### EXERCISE DETAILS
Reproduce the text below on adding an append method to a singly linked list word for word, from its title line to its final sentence.

### SELECTED TEXT
※
Adding an append method to a singly linked list

I was looking through the singly linked list example on rustbyexample.com and I noticed the implementation had no append method, so I decided to try and implement it:
fn append(self, elem: u32) -> List {
let mut node = &self;
loop {
match *node {
Cons(_, ref tail) => {
node = tail;
},
Nil => {
node.prepend(elem);
break;
},
}
}
return self;
}
The above is one of many different attempts, but I cannot seem to find a way to iterate down to the tail and modify it, then somehow return the head, without upsetting the borrow checker in some way.
I am trying to figure out a solution that doesn't involve copying data or doing additional bookkeeping outside the append method.
As described in Cannot obtain a mutable reference when iterating a recursive structure: cannot borrow as mutable more than once at a time, you need to transfer ownership of the mutable reference when performing iteration. This is needed to ensure you never have two mutable references to the same thing.
We use similar code as that Q&A to get a mutable reference to the last item (back) which will always be the Nil variant. We then call it and set that Nil item to a Cons. We wrap all that with a by-value function because that's what the API wants.
No extra allocation, no risk of running out of stack frames.
※
### RAW RECORDS

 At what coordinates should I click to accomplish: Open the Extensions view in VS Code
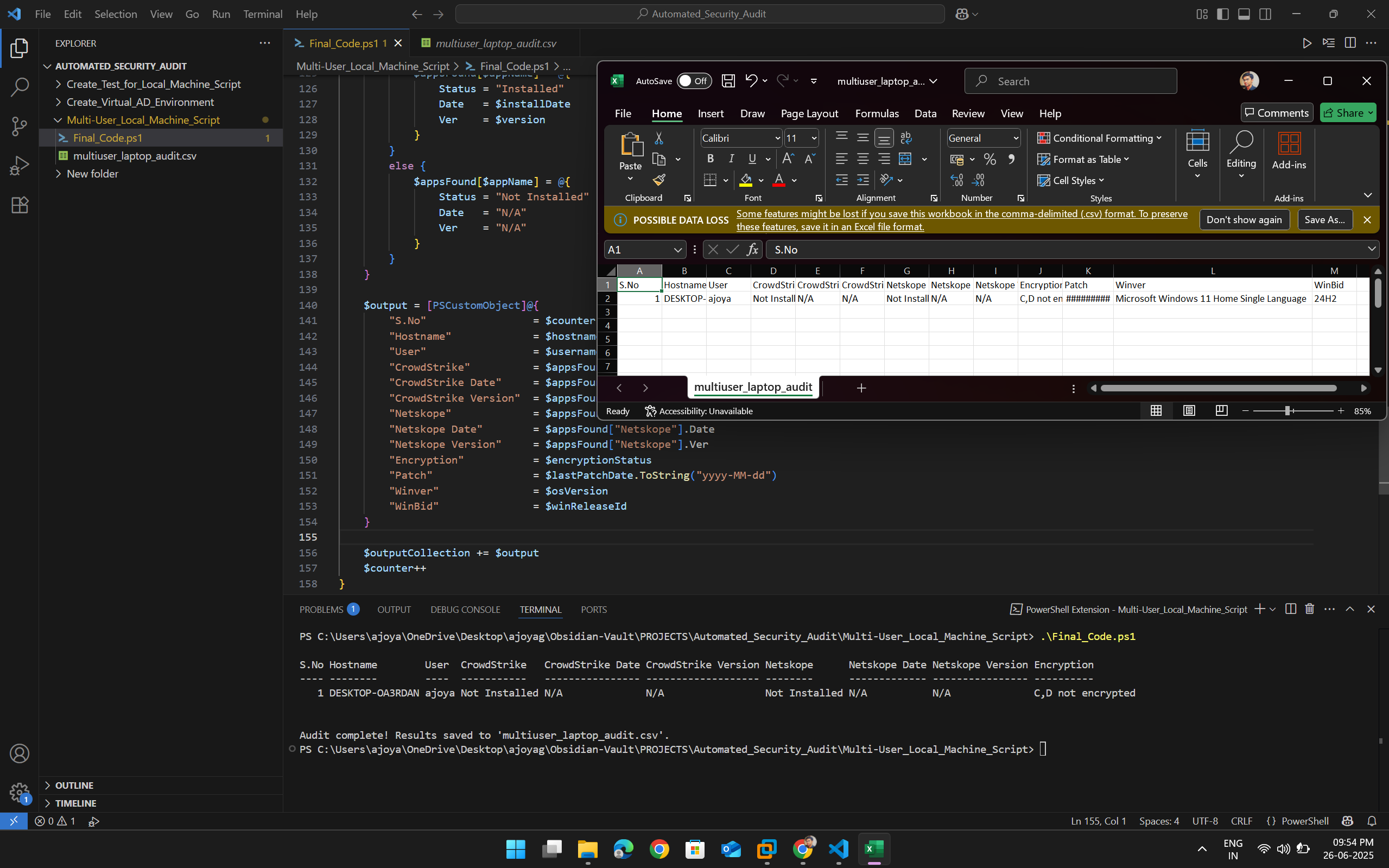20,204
※
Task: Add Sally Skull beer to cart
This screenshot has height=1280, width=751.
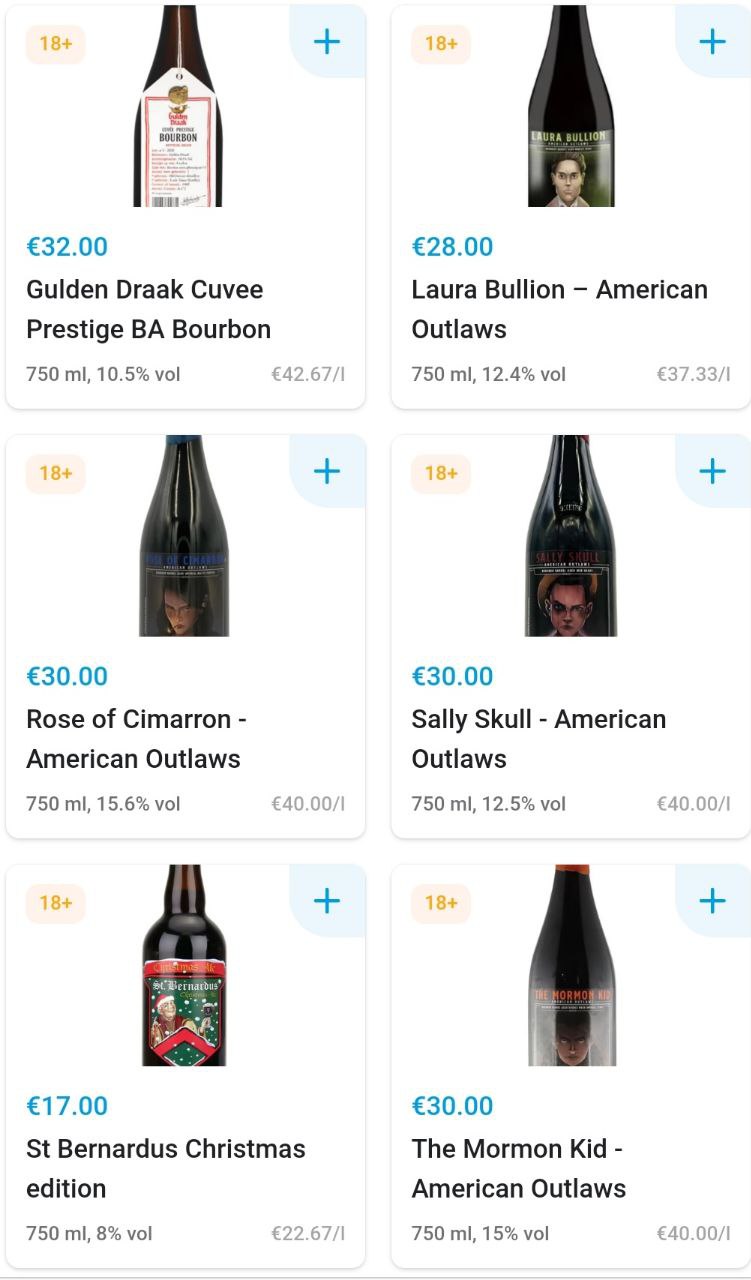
※
### RESULT OF THE EXERCISE
Adding an append method to a singly linked list

I was looking through the singly linked list example on rustbyexample.com and I noticed the implementation had no append method, so I decided to try and implement it:
fn append(self, elem: u32) -> List {
let mut node = &self;
loop {
match *node {
Cons(_, ref tail) => {
node = tail;
},
Nil => {
node.prepend(elem);
break;
},
}
}
return self;
}
The above is one of many different attempts, but I cannot seem to find a way to iterate down to the tail and modify it, then somehow return the head, without upsetting the borrow checker in some way.
I am trying to figure out a solution that doesn't involve copying data or doing additional bookkeeping outside the append method.
As described in Cannot obtain a mutable reference when iterating a recursive structure: cannot borrow as mutable more than once at a time, you need to transfer ownership of the mutable reference when performing iteration. This is needed to ensure you never have two mutable references to the same thing.
We use similar code as that Q&A to get a mutable reference to the last item (back) which will always be the Nil variant. We then call it and set that Nil item to a Cons. We wrap all that with a by-value function because that's what the API wants.
No extra allocation, no risk of running out of stack frames.